BitMine Immersion Technologies (BMNR), chaired by renowned Wall Street analyst Tom Lee, announced it will invest in the parent company behind the top influencer MrBeast, Beast Industries. Meanwhile, Beast Industries stated in an official release that the company will explore how to “integrate DeFi into the upcoming financial services platform.”

If you only read the news, it seems like another familiar crossover: traditional finance, crypto, influencers, startups—on one side is the YouTube giant with over 400 million cumulative subscribers, where a single video can be algorithmically weighted in your favor; on the other side is a top crypto analyst from Wall Street, skilled at weaving blockchain concepts into balance sheets—everything seems logical.

The Path of MrBeast

Looking back at MrBeast’s early videos, it’s hard to connect them with today’s $5 billion valuation of Beast Industries.

In 2017, shortly after graduating high school, Jimmy Donaldson( uploaded a video of himself counting from 1 to 44 hours straight—“Challenge: Count from 1 to 100000!” The content was simple to the point of childishness, with no plot, no editing—just one person facing the camera, repeating numbers over and over, yet it marked a turning point in his content career.
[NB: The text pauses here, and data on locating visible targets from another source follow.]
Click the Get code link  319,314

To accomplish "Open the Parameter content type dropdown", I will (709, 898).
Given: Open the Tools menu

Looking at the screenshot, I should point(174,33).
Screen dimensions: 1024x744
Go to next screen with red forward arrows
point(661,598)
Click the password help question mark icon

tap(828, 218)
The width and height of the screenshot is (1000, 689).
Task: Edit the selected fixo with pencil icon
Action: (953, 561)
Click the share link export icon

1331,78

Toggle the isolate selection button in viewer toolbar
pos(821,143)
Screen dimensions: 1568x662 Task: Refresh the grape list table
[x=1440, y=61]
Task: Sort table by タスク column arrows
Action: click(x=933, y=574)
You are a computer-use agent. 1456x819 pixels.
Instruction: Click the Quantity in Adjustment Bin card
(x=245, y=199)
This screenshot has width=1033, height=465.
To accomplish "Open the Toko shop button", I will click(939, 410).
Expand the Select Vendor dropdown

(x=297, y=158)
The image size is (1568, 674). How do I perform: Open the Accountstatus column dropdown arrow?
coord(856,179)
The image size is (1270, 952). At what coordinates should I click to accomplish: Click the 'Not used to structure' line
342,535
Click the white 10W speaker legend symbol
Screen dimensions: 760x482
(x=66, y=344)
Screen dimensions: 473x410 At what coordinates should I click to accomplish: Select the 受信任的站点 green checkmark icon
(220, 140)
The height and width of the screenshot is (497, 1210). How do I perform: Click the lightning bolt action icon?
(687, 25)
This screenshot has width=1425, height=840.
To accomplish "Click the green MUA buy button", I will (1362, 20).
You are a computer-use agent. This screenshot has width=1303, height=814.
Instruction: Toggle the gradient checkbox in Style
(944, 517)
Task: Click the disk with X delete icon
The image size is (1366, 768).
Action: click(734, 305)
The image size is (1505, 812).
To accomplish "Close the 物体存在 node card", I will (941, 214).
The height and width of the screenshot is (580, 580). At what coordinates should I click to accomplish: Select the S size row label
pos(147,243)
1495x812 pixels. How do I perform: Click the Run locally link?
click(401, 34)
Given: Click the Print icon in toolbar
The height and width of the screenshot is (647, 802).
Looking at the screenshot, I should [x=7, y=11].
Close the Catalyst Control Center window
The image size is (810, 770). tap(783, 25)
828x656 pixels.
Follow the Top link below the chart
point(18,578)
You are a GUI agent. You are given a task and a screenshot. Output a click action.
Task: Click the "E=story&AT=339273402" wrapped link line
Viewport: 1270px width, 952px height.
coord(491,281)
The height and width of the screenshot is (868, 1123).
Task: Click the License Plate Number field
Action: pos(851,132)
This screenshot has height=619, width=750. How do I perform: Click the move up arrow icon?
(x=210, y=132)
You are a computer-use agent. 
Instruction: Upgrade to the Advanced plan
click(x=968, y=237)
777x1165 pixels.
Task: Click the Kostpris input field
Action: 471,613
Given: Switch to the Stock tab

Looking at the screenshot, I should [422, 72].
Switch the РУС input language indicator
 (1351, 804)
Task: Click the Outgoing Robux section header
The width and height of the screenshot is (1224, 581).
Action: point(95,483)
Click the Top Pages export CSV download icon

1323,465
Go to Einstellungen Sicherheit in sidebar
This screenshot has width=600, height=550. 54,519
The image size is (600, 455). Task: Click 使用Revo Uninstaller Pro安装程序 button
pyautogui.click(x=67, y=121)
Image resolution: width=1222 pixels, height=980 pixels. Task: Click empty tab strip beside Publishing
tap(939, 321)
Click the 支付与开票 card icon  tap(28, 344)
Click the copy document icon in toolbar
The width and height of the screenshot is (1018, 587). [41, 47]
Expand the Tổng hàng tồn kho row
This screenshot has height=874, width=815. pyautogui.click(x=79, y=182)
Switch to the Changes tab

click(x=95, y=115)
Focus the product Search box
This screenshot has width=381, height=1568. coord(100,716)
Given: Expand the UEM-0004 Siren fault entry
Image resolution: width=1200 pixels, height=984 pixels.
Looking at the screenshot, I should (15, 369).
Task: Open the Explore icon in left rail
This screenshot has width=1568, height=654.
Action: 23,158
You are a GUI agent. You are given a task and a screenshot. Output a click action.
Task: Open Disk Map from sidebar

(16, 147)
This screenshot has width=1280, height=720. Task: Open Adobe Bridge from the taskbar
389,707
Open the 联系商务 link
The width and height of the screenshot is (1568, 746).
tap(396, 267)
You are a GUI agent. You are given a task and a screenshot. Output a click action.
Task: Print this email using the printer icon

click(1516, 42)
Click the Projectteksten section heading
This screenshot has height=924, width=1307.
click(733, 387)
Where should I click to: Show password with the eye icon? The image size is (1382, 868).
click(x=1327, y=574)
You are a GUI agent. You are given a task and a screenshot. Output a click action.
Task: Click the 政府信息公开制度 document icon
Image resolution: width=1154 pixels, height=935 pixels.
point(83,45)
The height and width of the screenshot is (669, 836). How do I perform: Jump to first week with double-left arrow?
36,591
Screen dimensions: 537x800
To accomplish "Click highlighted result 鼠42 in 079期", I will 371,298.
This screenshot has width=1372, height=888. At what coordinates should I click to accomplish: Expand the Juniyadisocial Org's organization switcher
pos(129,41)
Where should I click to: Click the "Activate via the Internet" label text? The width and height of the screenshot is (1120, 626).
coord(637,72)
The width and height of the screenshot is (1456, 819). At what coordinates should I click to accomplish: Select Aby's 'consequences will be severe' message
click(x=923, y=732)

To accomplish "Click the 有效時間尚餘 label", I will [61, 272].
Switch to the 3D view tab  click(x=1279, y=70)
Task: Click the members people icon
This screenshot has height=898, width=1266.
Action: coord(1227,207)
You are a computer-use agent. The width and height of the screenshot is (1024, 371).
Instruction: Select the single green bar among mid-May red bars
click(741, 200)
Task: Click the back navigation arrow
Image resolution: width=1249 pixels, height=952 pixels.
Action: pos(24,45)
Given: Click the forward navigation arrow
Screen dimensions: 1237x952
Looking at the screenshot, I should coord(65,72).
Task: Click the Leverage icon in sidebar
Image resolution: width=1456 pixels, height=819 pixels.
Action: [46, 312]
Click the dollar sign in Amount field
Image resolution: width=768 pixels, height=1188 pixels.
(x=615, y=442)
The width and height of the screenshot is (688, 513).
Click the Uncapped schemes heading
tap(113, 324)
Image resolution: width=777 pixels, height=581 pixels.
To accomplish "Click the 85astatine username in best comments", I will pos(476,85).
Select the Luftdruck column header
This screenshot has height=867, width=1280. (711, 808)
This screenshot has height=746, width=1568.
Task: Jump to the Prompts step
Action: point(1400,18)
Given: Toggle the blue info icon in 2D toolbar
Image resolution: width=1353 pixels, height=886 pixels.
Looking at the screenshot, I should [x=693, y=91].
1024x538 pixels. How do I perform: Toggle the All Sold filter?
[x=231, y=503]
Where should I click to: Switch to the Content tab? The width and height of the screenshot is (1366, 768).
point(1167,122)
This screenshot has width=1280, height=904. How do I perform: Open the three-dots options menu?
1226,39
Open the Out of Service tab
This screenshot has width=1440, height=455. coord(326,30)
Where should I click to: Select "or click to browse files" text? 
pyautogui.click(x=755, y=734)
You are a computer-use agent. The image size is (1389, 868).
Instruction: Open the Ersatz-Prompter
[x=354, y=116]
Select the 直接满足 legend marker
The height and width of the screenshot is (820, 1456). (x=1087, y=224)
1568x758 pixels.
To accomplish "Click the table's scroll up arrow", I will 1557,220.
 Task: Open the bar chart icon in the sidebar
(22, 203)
At that time, he was under 19, with only about 13,000 subscribers. The video quickly surpassed one million views, becoming the first viral phenomenon globally.

Later, in interviews, he recalled that period and said:

“I wasn’t really trying to go viral; I just wanted to see if, by dedicating all my time to something no one else wanted to do, the results would be different.”

Jimmy Donaldson succeeded in building his channel into what is now known as MrBeast. But more importantly, from that moment on, he developed an almost obsessive belief: attention is not a gift from talent but earned through投入 and endurance.

Treat YouTube as a Business, Not Just a Platform for Creation

Many creators, after gaining popularity, choose to “consolidate”: reduce risks, improve efficiency, and turn content into stable cash flow.

MrBeast took the opposite approach.

He repeatedly emphasizes in interviews:

“Most of the money I make is spent on the next video.”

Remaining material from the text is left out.